Exercise directions: The records follow. Copy each one exactly.

▶

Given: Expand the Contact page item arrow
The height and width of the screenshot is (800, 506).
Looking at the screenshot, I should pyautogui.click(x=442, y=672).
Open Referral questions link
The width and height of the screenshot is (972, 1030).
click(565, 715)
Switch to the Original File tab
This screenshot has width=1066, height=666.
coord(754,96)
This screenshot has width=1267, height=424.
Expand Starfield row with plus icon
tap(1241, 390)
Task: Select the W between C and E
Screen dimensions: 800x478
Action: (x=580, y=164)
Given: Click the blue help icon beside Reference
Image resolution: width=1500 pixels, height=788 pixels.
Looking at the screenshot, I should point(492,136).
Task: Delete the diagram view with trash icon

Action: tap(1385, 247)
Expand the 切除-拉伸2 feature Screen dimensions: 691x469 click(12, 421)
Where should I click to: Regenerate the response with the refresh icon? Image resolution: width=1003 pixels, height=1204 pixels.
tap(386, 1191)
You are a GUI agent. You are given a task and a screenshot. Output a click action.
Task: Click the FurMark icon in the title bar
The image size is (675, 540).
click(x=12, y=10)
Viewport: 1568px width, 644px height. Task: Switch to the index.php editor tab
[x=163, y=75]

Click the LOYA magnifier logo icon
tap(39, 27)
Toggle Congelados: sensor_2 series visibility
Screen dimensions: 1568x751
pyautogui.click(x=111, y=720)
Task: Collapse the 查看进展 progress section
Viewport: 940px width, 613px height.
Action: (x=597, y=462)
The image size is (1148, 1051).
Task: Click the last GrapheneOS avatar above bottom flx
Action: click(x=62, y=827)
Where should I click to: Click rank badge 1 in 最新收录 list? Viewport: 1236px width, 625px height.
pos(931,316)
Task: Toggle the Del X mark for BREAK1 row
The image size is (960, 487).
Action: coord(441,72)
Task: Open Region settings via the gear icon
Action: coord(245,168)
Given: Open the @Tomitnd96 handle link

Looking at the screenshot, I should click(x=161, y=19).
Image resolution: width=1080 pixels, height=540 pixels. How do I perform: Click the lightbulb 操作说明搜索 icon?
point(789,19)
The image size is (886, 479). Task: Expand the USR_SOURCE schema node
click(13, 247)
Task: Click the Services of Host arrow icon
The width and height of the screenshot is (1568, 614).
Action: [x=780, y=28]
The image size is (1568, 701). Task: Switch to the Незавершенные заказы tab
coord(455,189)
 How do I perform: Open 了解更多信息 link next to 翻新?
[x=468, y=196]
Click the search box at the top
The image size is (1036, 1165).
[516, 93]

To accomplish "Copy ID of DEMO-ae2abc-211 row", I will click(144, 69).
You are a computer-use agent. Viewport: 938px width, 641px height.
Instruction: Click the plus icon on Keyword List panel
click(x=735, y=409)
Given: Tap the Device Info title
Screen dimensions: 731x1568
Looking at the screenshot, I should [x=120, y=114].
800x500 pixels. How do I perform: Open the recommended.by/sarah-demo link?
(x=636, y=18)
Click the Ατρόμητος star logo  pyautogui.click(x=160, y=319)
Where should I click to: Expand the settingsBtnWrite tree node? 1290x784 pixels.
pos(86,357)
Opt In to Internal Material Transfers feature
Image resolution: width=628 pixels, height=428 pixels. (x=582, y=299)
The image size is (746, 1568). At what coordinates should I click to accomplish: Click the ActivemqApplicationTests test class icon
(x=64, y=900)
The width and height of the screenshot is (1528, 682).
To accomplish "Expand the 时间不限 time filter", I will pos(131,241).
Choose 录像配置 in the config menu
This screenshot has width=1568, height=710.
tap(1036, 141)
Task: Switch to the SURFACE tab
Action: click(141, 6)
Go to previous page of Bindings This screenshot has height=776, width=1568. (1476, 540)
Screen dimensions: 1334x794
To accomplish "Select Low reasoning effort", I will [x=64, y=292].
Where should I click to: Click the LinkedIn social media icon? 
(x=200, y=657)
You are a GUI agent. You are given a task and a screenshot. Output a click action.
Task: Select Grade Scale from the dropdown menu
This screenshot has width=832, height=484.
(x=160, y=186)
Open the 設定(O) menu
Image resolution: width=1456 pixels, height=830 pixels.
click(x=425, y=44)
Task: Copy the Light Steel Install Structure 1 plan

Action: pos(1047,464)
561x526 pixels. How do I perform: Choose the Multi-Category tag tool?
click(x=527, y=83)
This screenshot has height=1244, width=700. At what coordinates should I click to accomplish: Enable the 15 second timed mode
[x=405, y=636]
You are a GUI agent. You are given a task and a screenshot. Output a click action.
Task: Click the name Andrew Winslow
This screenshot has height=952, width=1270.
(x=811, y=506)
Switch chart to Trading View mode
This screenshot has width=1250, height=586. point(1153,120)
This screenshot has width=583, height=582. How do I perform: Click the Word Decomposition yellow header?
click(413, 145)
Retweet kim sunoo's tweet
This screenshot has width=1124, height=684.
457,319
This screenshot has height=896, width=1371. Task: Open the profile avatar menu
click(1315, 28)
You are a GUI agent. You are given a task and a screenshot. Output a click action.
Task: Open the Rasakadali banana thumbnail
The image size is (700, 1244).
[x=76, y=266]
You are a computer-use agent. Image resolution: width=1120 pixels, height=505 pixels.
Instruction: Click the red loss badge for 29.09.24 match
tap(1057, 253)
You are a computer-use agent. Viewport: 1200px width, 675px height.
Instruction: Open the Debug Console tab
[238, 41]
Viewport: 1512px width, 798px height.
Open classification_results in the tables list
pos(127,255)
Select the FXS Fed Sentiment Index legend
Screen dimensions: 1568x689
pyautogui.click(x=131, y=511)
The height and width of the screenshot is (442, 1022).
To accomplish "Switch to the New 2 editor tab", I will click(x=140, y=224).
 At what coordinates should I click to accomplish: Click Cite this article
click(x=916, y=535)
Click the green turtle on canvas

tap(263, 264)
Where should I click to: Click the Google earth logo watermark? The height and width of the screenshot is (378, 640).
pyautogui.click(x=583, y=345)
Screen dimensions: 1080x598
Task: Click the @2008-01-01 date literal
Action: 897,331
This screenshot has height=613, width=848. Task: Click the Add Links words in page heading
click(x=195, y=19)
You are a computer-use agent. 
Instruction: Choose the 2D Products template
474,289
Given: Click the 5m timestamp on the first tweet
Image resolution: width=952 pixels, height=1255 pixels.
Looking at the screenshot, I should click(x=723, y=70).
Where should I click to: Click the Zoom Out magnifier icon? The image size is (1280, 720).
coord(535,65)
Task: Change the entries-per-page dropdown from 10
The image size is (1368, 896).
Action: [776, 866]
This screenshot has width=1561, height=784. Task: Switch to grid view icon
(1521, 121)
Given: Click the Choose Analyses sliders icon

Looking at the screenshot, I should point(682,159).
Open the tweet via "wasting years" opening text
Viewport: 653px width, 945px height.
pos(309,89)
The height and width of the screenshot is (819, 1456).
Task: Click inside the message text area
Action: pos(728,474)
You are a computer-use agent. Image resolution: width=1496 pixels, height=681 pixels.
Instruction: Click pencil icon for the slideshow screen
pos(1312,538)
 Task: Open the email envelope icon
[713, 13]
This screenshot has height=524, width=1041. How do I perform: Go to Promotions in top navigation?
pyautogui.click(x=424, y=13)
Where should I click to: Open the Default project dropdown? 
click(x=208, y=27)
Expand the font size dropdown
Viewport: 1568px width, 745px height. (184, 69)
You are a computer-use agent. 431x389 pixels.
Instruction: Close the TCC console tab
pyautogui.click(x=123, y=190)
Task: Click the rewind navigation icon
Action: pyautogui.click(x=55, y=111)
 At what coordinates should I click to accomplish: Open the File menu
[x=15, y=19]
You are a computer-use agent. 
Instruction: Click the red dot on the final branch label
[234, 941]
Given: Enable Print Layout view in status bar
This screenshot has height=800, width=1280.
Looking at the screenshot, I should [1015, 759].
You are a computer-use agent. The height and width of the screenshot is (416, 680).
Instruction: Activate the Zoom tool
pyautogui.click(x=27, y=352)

◀

Answer section:
Given: Expand the Contact page item arrow
The height and width of the screenshot is (800, 506).
Looking at the screenshot, I should pyautogui.click(x=442, y=672).
Open Referral questions link
The width and height of the screenshot is (972, 1030).
click(565, 715)
Switch to the Original File tab
This screenshot has width=1066, height=666.
coord(754,96)
This screenshot has width=1267, height=424.
Expand Starfield row with plus icon
tap(1241, 390)
Task: Select the W between C and E
Screen dimensions: 800x478
Action: (x=580, y=164)
Given: Click the blue help icon beside Reference
Image resolution: width=1500 pixels, height=788 pixels.
Looking at the screenshot, I should point(492,136).
Task: Delete the diagram view with trash icon

Action: tap(1385, 247)
Expand the 切除-拉伸2 feature Screen dimensions: 691x469 click(12, 421)
Where should I click to: Regenerate the response with the refresh icon? Image resolution: width=1003 pixels, height=1204 pixels.
tap(386, 1191)
You are a GUI agent. You are given a task and a screenshot. Output a click action.
Task: Click the FurMark icon in the title bar
The image size is (675, 540).
click(x=12, y=10)
Viewport: 1568px width, 644px height. Task: Switch to the index.php editor tab
[x=163, y=75]

Click the LOYA magnifier logo icon
tap(39, 27)
Toggle Congelados: sensor_2 series visibility
Screen dimensions: 1568x751
pyautogui.click(x=111, y=720)
Task: Collapse the 查看进展 progress section
Viewport: 940px width, 613px height.
Action: (x=597, y=462)
The image size is (1148, 1051).
Task: Click the last GrapheneOS avatar above bottom flx
Action: click(x=62, y=827)
Where should I click to: Click rank badge 1 in 最新收录 list? Viewport: 1236px width, 625px height.
pos(931,316)
Task: Toggle the Del X mark for BREAK1 row
The image size is (960, 487).
Action: coord(441,72)
Task: Open Region settings via the gear icon
Action: coord(245,168)
Given: Open the @Tomitnd96 handle link

Looking at the screenshot, I should click(x=161, y=19).
Image resolution: width=1080 pixels, height=540 pixels. How do I perform: Click the lightbulb 操作说明搜索 icon?
point(789,19)
The image size is (886, 479). Task: Expand the USR_SOURCE schema node
click(13, 247)
Task: Click the Services of Host arrow icon
The width and height of the screenshot is (1568, 614).
Action: [x=780, y=28]
The image size is (1568, 701). Task: Switch to the Незавершенные заказы tab
coord(455,189)
 How do I perform: Open 了解更多信息 link next to 翻新?
[x=468, y=196]
Click the search box at the top
The image size is (1036, 1165).
[516, 93]

To accomplish "Copy ID of DEMO-ae2abc-211 row", I will click(144, 69).
You are a computer-use agent. Viewport: 938px width, 641px height.
Instruction: Click the plus icon on Keyword List panel
click(x=735, y=409)
Given: Tap the Device Info title
Screen dimensions: 731x1568
Looking at the screenshot, I should [x=120, y=114].
800x500 pixels. How do I perform: Open the recommended.by/sarah-demo link?
(x=636, y=18)
Click the Ατρόμητος star logo  pyautogui.click(x=160, y=319)
Where should I click to: Expand the settingsBtnWrite tree node? 1290x784 pixels.
pos(86,357)
Opt In to Internal Material Transfers feature
Image resolution: width=628 pixels, height=428 pixels. (x=582, y=299)
The image size is (746, 1568). At what coordinates should I click to accomplish: Click the ActivemqApplicationTests test class icon
(x=64, y=900)
The width and height of the screenshot is (1528, 682).
To accomplish "Expand the 时间不限 time filter", I will pos(131,241).
Choose 录像配置 in the config menu
This screenshot has width=1568, height=710.
tap(1036, 141)
Task: Switch to the SURFACE tab
Action: click(141, 6)
Go to previous page of Bindings This screenshot has height=776, width=1568. (1476, 540)
Screen dimensions: 1334x794
To accomplish "Select Low reasoning effort", I will [x=64, y=292].
Where should I click to: Click the LinkedIn social media icon? 
(x=200, y=657)
You are a GUI agent. You are given a task and a screenshot. Output a click action.
Task: Select Grade Scale from the dropdown menu
This screenshot has width=832, height=484.
(x=160, y=186)
Open the 設定(O) menu
Image resolution: width=1456 pixels, height=830 pixels.
click(x=425, y=44)
Task: Copy the Light Steel Install Structure 1 plan

Action: pos(1047,464)
561x526 pixels. How do I perform: Choose the Multi-Category tag tool?
click(x=527, y=83)
This screenshot has height=1244, width=700. At what coordinates should I click to accomplish: Enable the 15 second timed mode
[x=405, y=636]
You are a GUI agent. You are given a task and a screenshot. Output a click action.
Task: Click the name Andrew Winslow
This screenshot has height=952, width=1270.
(x=811, y=506)
Switch chart to Trading View mode
This screenshot has width=1250, height=586. point(1153,120)
This screenshot has width=583, height=582. How do I perform: Click the Word Decomposition yellow header?
click(413, 145)
Retweet kim sunoo's tweet
This screenshot has width=1124, height=684.
457,319
This screenshot has height=896, width=1371. Task: Open the profile avatar menu
click(1315, 28)
You are a GUI agent. You are given a task and a screenshot. Output a click action.
Task: Open the Rasakadali banana thumbnail
The image size is (700, 1244).
[x=76, y=266]
You are a computer-use agent. Image resolution: width=1120 pixels, height=505 pixels.
Instruction: Click the red loss badge for 29.09.24 match
tap(1057, 253)
You are a computer-use agent. Viewport: 1200px width, 675px height.
Instruction: Open the Debug Console tab
[238, 41]
Viewport: 1512px width, 798px height.
Open classification_results in the tables list
pos(127,255)
Select the FXS Fed Sentiment Index legend
Screen dimensions: 1568x689
pyautogui.click(x=131, y=511)
The height and width of the screenshot is (442, 1022).
To accomplish "Switch to the New 2 editor tab", I will click(x=140, y=224).
 At what coordinates should I click to accomplish: Click Cite this article
click(x=916, y=535)
Click the green turtle on canvas

tap(263, 264)
Where should I click to: Click the Google earth logo watermark? The height and width of the screenshot is (378, 640).
pyautogui.click(x=583, y=345)
Screen dimensions: 1080x598
Task: Click the @2008-01-01 date literal
Action: 897,331
This screenshot has height=613, width=848. Task: Click the Add Links words in page heading
click(x=195, y=19)
You are a computer-use agent. 
Instruction: Choose the 2D Products template
474,289
Given: Click the 5m timestamp on the first tweet
Image resolution: width=952 pixels, height=1255 pixels.
Looking at the screenshot, I should click(x=723, y=70).
Where should I click to: Click the Zoom Out magnifier icon? The image size is (1280, 720).
coord(535,65)
Task: Change the entries-per-page dropdown from 10
The image size is (1368, 896).
Action: [776, 866]
This screenshot has width=1561, height=784. Task: Switch to grid view icon
(1521, 121)
Given: Click the Choose Analyses sliders icon

Looking at the screenshot, I should point(682,159).
Open the tweet via "wasting years" opening text
Viewport: 653px width, 945px height.
pos(309,89)
The height and width of the screenshot is (819, 1456).
Task: Click inside the message text area
Action: pos(728,474)
You are a computer-use agent. Image resolution: width=1496 pixels, height=681 pixels.
Instruction: Click pencil icon for the slideshow screen
pos(1312,538)
 Task: Open the email envelope icon
[713, 13]
This screenshot has height=524, width=1041. How do I perform: Go to Promotions in top navigation?
pyautogui.click(x=424, y=13)
Where should I click to: Open the Default project dropdown? 
click(x=208, y=27)
Expand the font size dropdown
Viewport: 1568px width, 745px height. (184, 69)
You are a computer-use agent. 431x389 pixels.
Instruction: Close the TCC console tab
pyautogui.click(x=123, y=190)
Task: Click the rewind navigation icon
Action: pyautogui.click(x=55, y=111)
 At what coordinates should I click to accomplish: Open the File menu
[x=15, y=19]
You are a computer-use agent. 
Instruction: Click the red dot on the final branch label
[234, 941]
Given: Enable Print Layout view in status bar
This screenshot has height=800, width=1280.
Looking at the screenshot, I should [1015, 759].
You are a computer-use agent. The height and width of the screenshot is (416, 680).
Instruction: Activate the Zoom tool
pyautogui.click(x=27, y=352)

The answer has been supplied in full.